Entrez provides programmatic access via the Entrez Programming Utilities (E-utilities), enabling automated queries and retrieval interoperable with languages and toolkits used at institutions such as NIH, EMBL-EBI, Broad Institute, and academic groups at Carnegie Mellon University and University of California, San Francisco. The API supports batch retrieval, XML and JSON output, and integration with workflow systems and platforms like Galaxy Project, Bioconductor, CWL, and cloud services used by Amazon Web Services and Google Cloud Platform by teams at Microsoft Research and bioinformatics startups. Developers build client libraries in languages used by researchers at Stanford University, Massachusetts Institute of Technology, and Harvard Medical School, and link Entrez data to resources such as Ensembl, UCSC Genome Browser, KEGG, and Reactome.

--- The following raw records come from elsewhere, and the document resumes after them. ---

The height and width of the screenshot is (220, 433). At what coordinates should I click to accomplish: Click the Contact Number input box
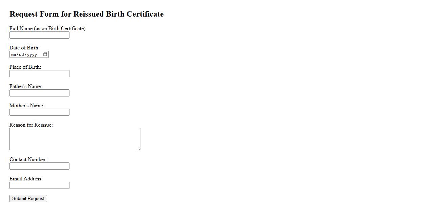(x=39, y=166)
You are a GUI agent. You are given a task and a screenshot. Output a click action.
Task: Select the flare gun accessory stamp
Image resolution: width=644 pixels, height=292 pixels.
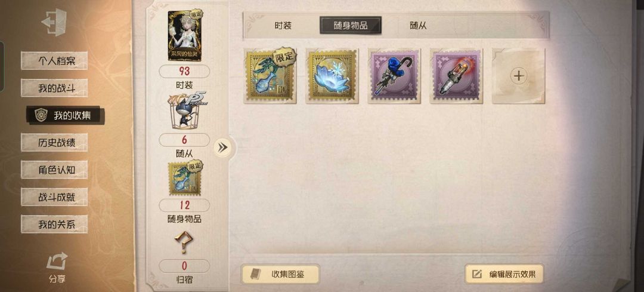click(456, 76)
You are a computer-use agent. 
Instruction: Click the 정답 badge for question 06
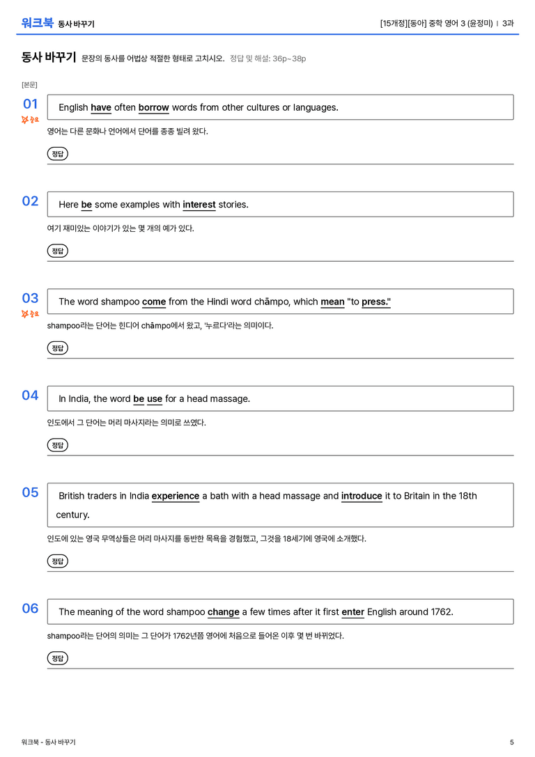(x=57, y=659)
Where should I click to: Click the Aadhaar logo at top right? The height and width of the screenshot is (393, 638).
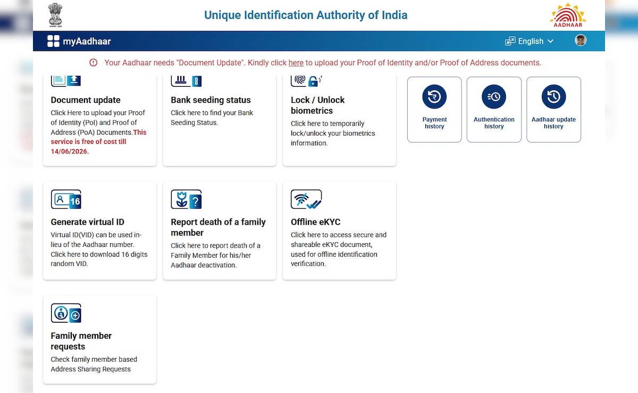coord(567,15)
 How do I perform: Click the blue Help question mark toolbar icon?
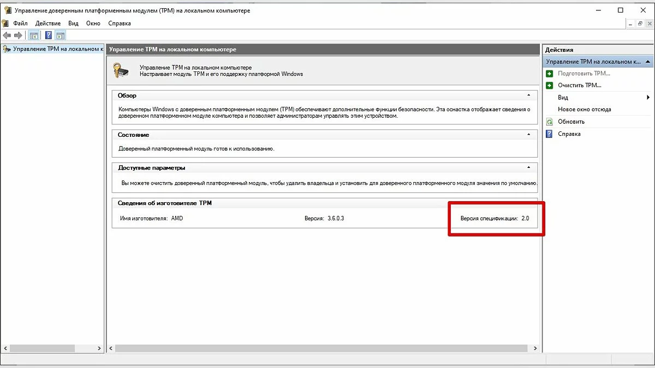49,35
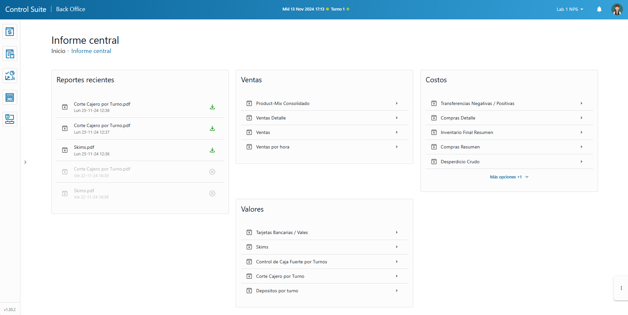Remove expired Skims.pdf from Vie 22-11-24
This screenshot has height=315, width=628.
point(212,194)
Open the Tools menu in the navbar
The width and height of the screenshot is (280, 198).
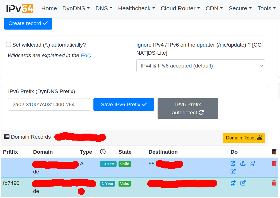pyautogui.click(x=267, y=8)
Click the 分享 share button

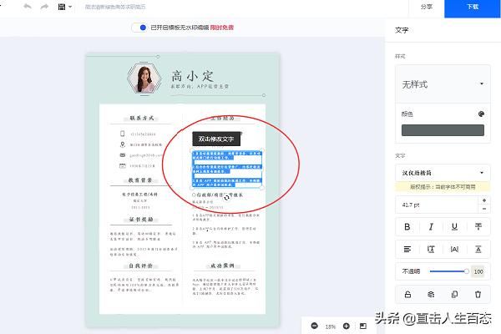(426, 7)
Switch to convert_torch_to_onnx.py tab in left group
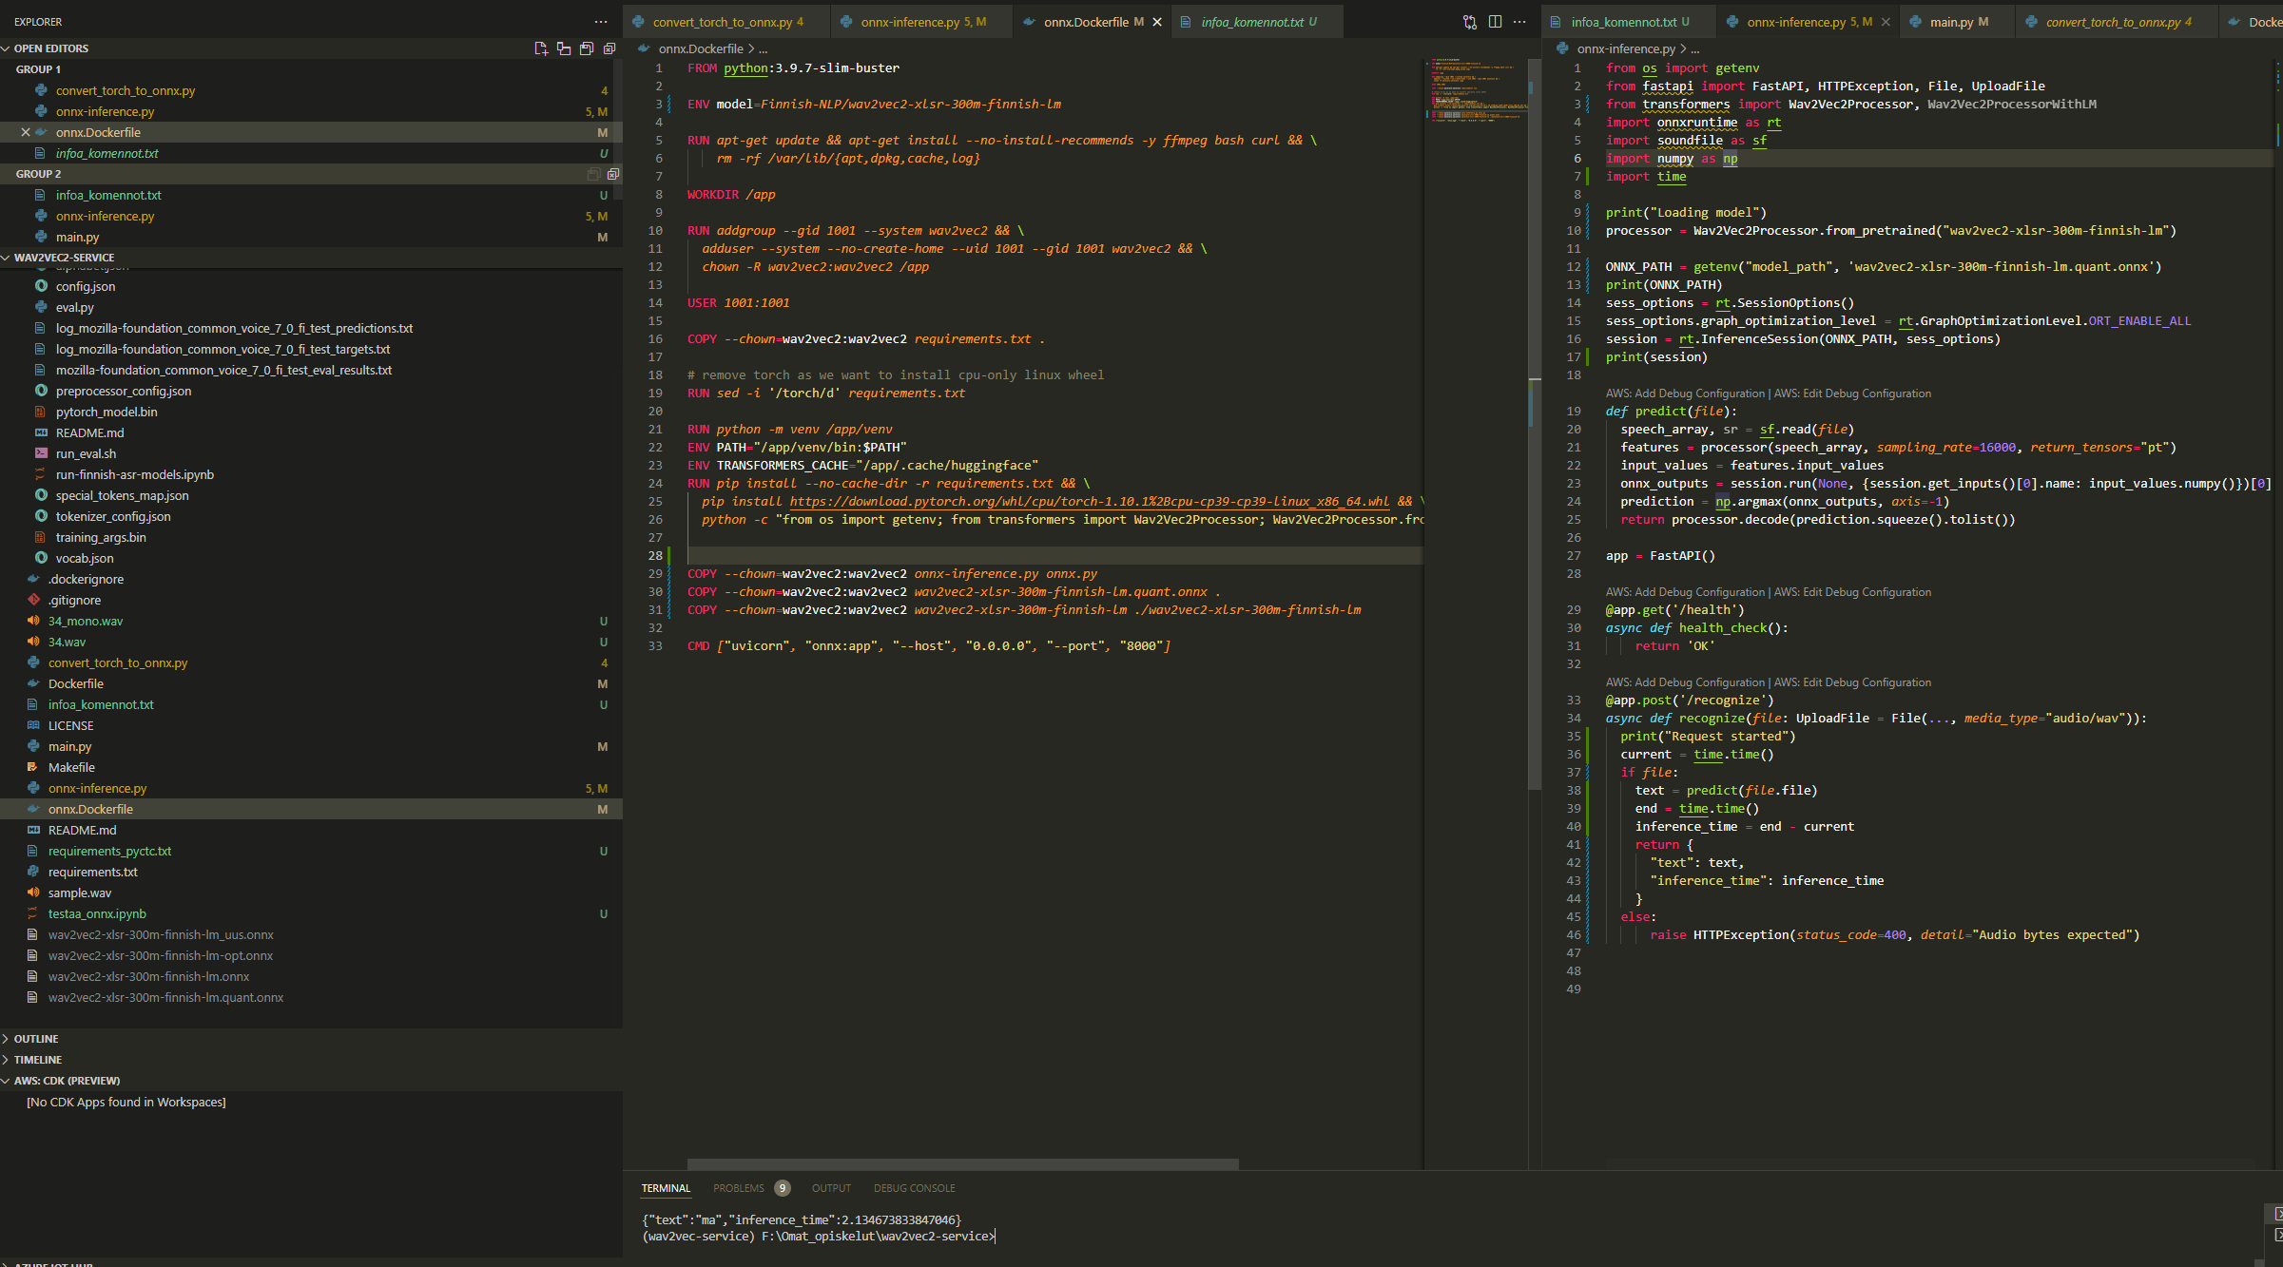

Entrez underpins literature discovery, sequence annotation, comparative genomics, clinical variant interpretation, and translational research workflows employed by researchers at National Institutes of Health, Centers for Disease Control and Prevention, World Health Organization, pharmaceutical companies like Pfizer, Roche, Novartis, and biotechnology firms including Genentech, Amgen, and Biogen. It supports public health surveillance efforts coordinated with World Health Organization initiatives and genomic consortia such as the Global Alliance for Genomics and Health, and informs educational resources developed at University of Oxford, University of Cambridge, Yale University, and Columbia University. Entrez data and links are cited in thousands of publications from laboratories at institutions like Salk Institute, Broad Institute, MIT, Harvard Medical School, Stanford School of Medicine, and across clinical centers including Mayo Clinic and Cleveland Clinic.